Meet the Other Phone. Protection built in.

Meet the Other Phone.
Protection built in.

Buy now

Please or to access all these features

Site stuff

Join our Innovation Panel to try new features early and help make Mumsnet better.

See all MNHQ comments on this thread

Mumsnet Corpus

1000 replies

TokyoBouncyBall · 19/04/2024 11:36

Not a TAAT, but a bit of googling as a result of a now deleted thread has led me to this:

https://fold.aston.ac.uk/handle/123456789/18

I note it says that the License is uncertain. Can you confirm that you have given permission for posts to be used in this way, or is there something that Aston might like to look into?

I note it says Users who wish to access this dataset must make a detailed application to FoLD and the researcher, as well as potentially gain additional agreement from an external organisation before they can be approved for access.
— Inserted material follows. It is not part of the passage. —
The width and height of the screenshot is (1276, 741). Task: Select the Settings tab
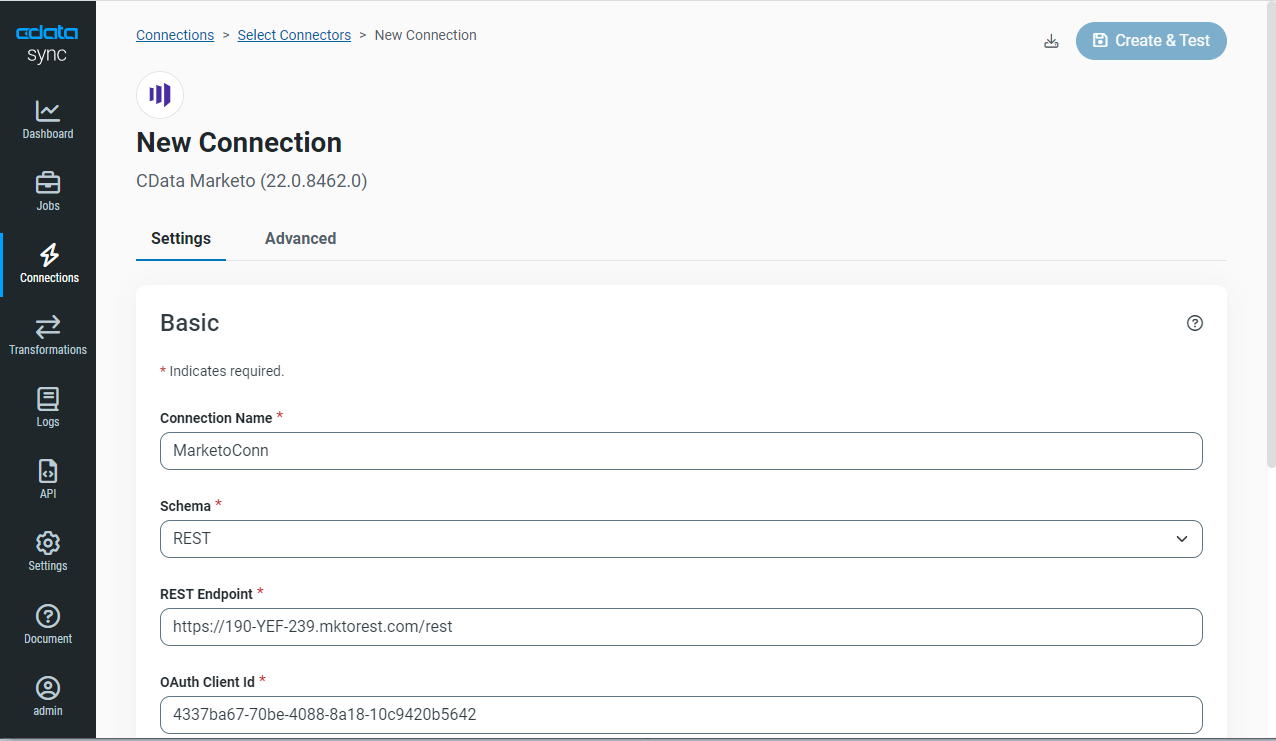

Given one of the uses it is being put to, I think it is a bit dubious to say the least.

OP posts:
Thread gallery
82
everythingthelighttouches · 24/04/2024 13:01

NotTHATCorpusLinguist · 24/04/2024 11:33

I wanted to offer some thoughts on the doxxing threat angle taken up in this and the other thread, and give some potentially helpful info on other corpus linguistic technicalities... NOT to excuse or explain the PhD in question (because wow) but because this is my field and some of us have research integrity not reflected by this PhD and people at Aston. I'm livid that this kind of research is what gets corpus linguistics more known and people then think we're all unethical twits. Ehem. So:

The whole point of corpus linguistics is to look at a dataset as a whole. There are no individuals.
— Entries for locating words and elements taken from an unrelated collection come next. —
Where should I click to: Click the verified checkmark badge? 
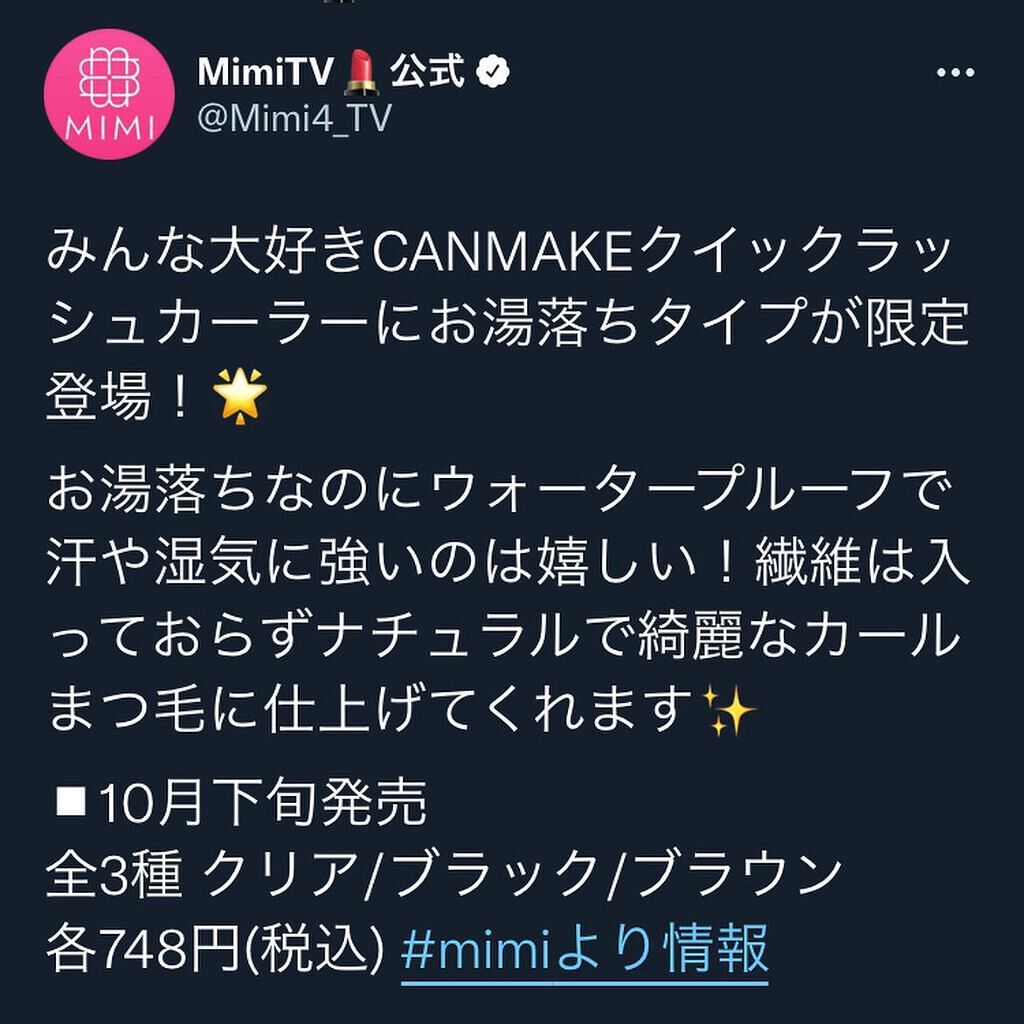tap(494, 71)
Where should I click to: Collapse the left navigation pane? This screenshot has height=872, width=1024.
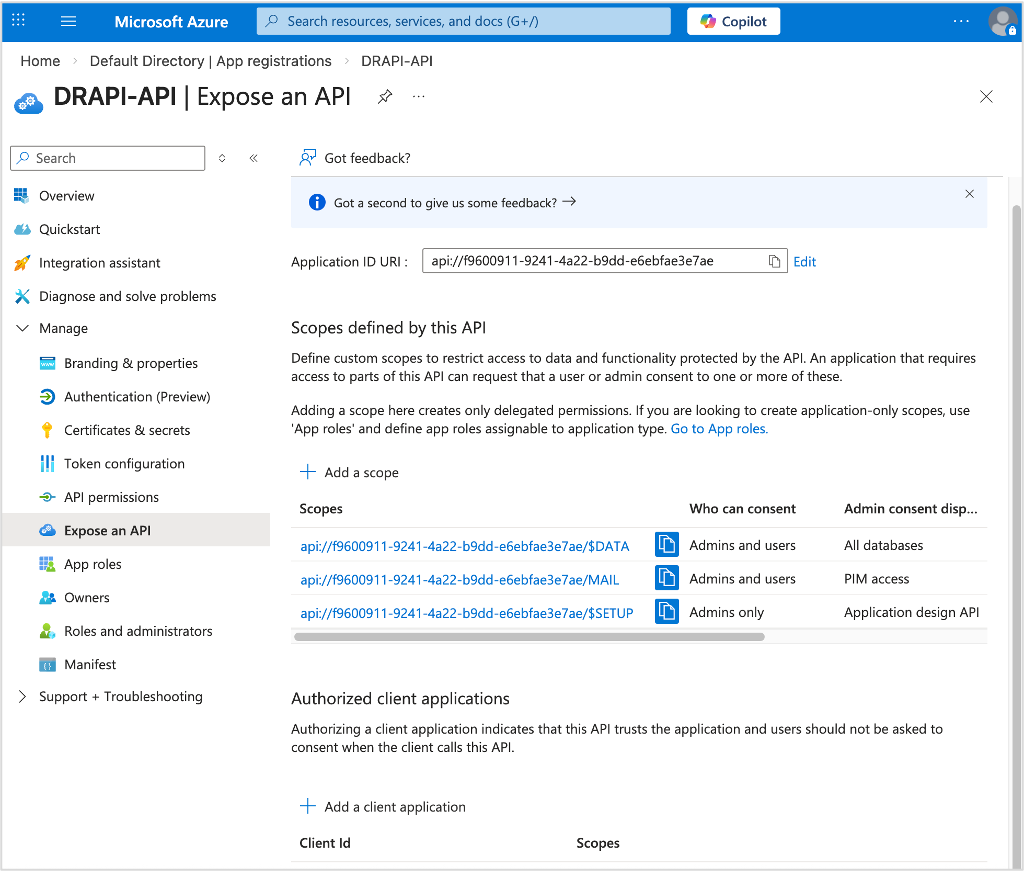point(253,158)
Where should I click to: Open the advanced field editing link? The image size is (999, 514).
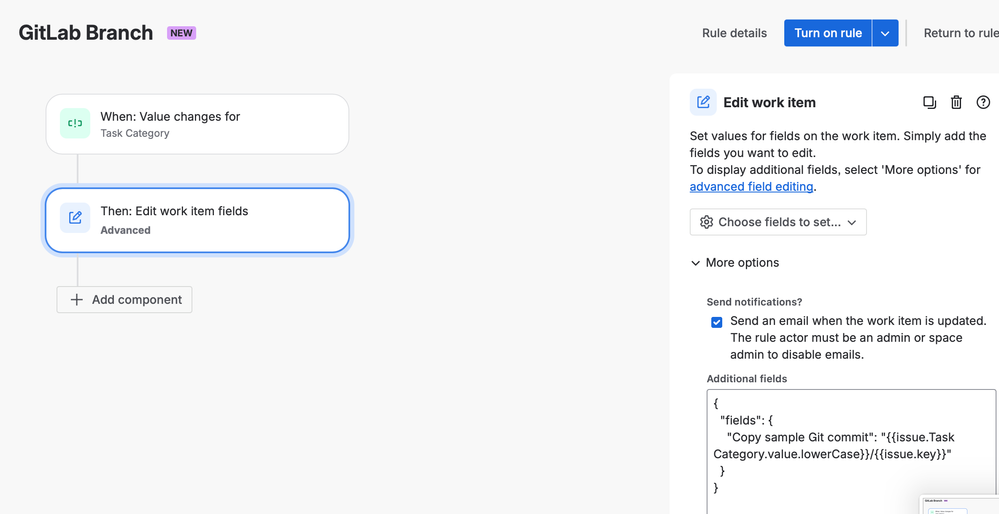(x=751, y=187)
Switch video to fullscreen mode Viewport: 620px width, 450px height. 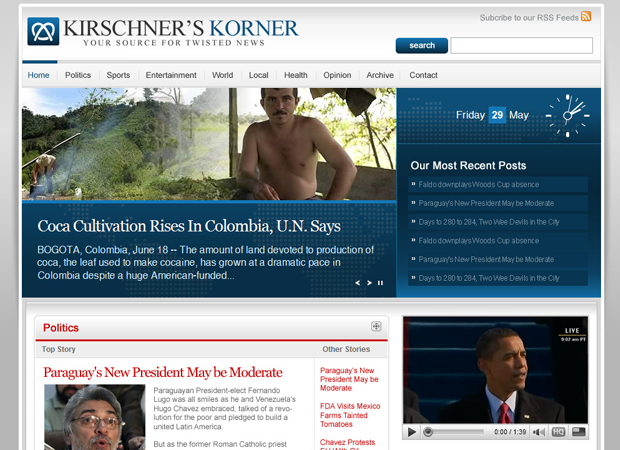tap(578, 432)
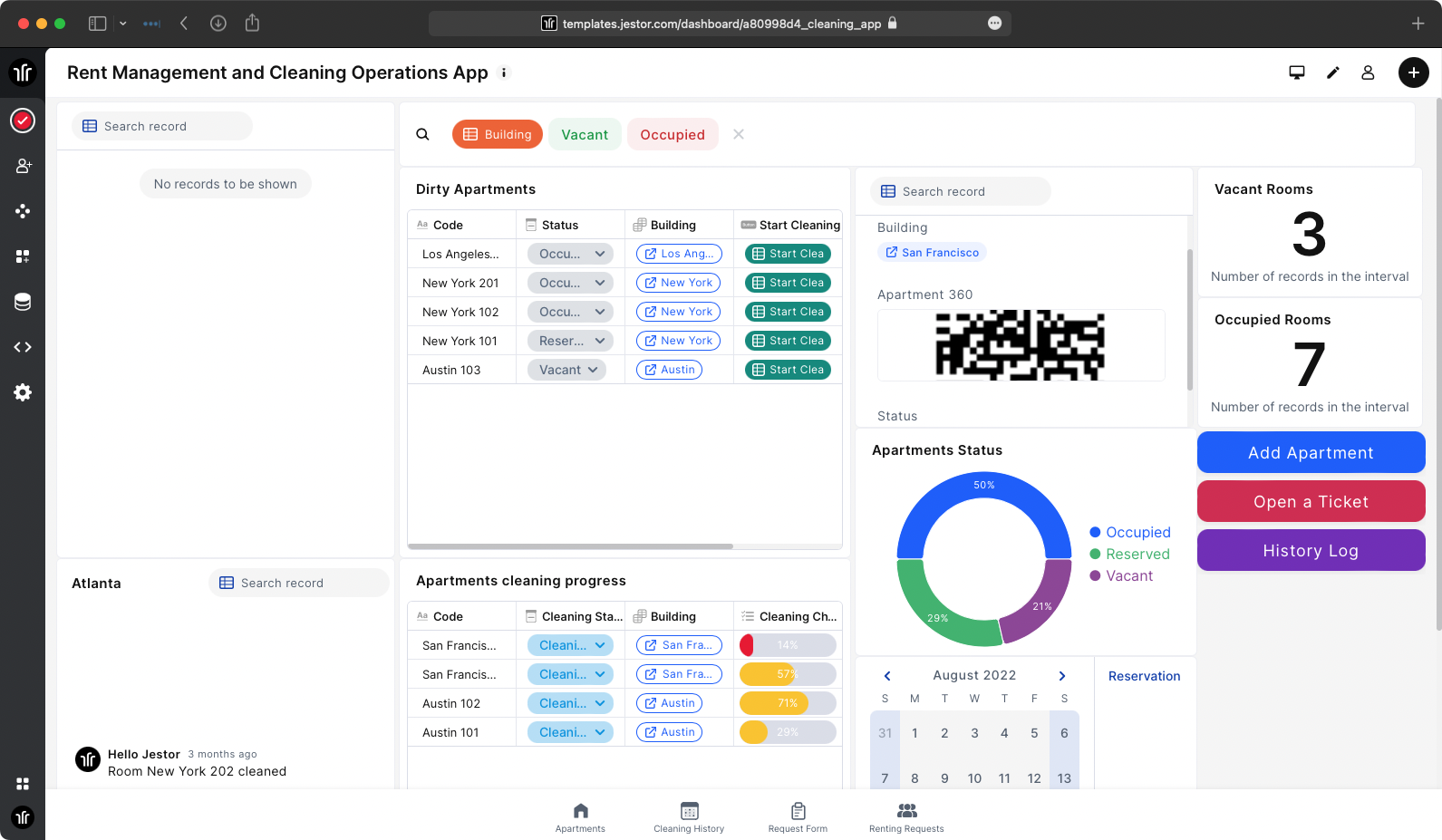
Task: Open the tasks checkmark icon in sidebar
Action: click(23, 121)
Forensic linguists might be looking at authorship identification but it is a whole different field to corpus linguistics.
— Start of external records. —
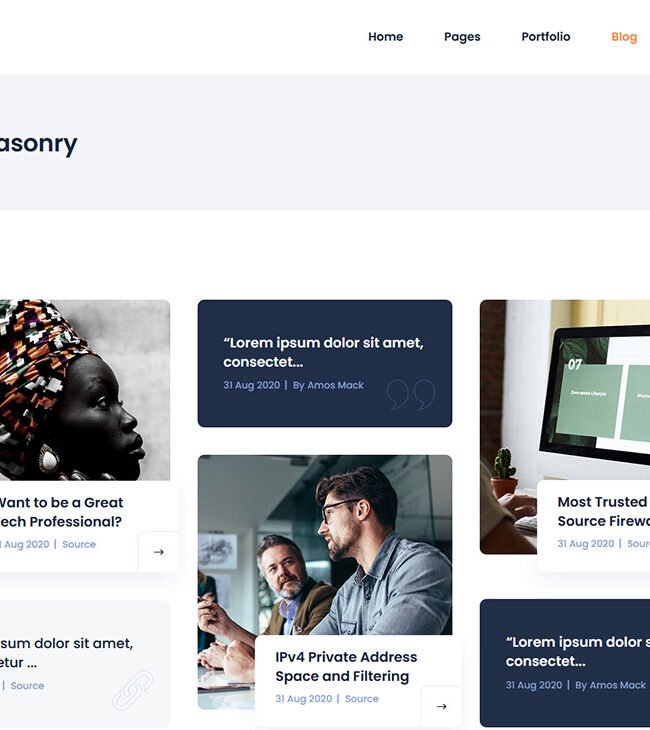The height and width of the screenshot is (730, 650).
Task: Click the first "Lorem ipsum dolor sit amet" quote
Action: (x=323, y=352)
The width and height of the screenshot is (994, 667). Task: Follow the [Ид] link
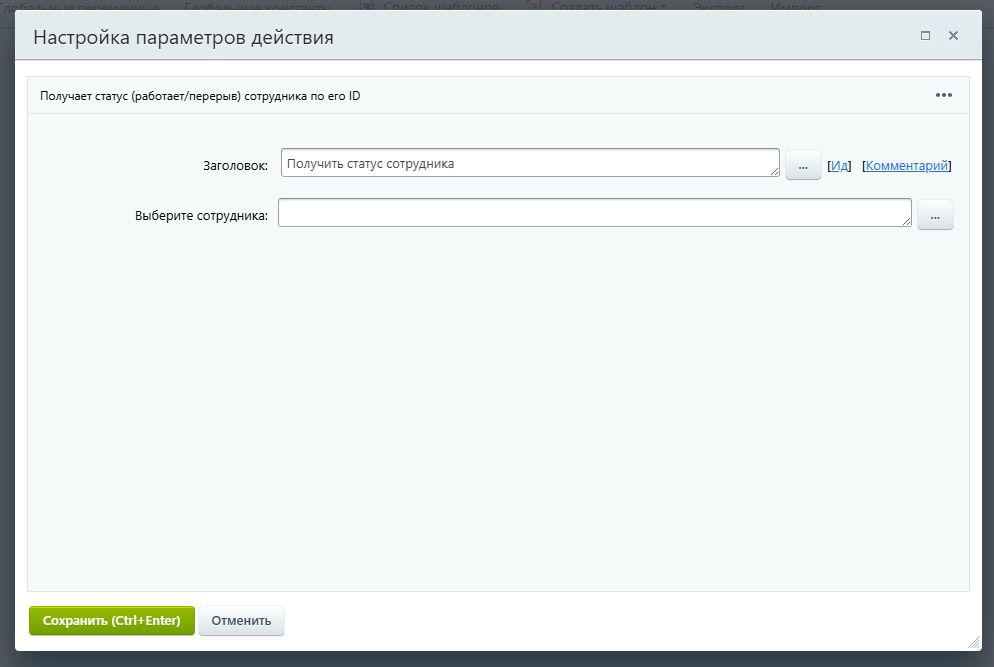(x=840, y=165)
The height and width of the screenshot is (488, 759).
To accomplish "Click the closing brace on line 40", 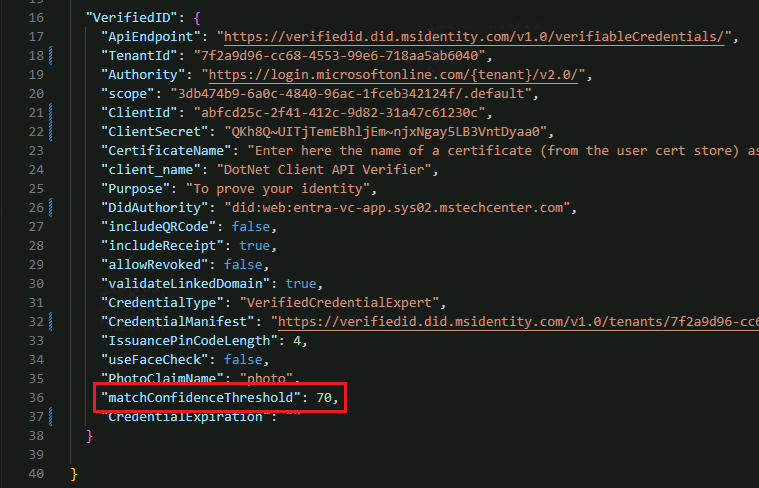I will pyautogui.click(x=75, y=473).
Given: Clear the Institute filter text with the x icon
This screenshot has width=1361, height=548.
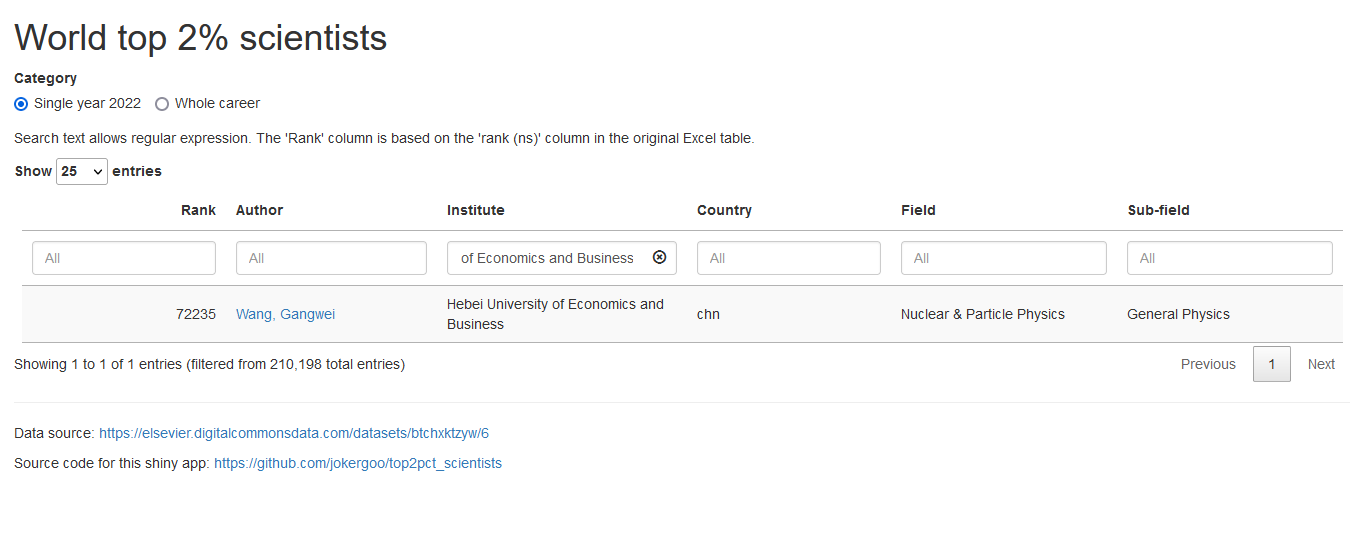Looking at the screenshot, I should (659, 257).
The fact that the Mumsnet corpus held by Aston has/could be used by both forensic and corpus linguists makes this confusing.

EPs PhD looks to be squarely in the corpus linguistics wheelhouse, likely without any access to any usernames at all. The data you use in corpus software is just the post content. Usernames are miles away.

It is likely that ethical approval has been given for EPs PhD already precisely because the dataset already exists at Aston. In a kind of "I'm using an approved internal dataset, nothing to see here". But any researcher worth their salt should CHECK that the rules haven't changed. Should check the rules of the website in question. So that's a failure on the supervisor and the student. Ethics is a big thing. Not getting informed consent from participants is a massive thing. And the rules on online datasets are changing rapidly and it is vital to stay informed.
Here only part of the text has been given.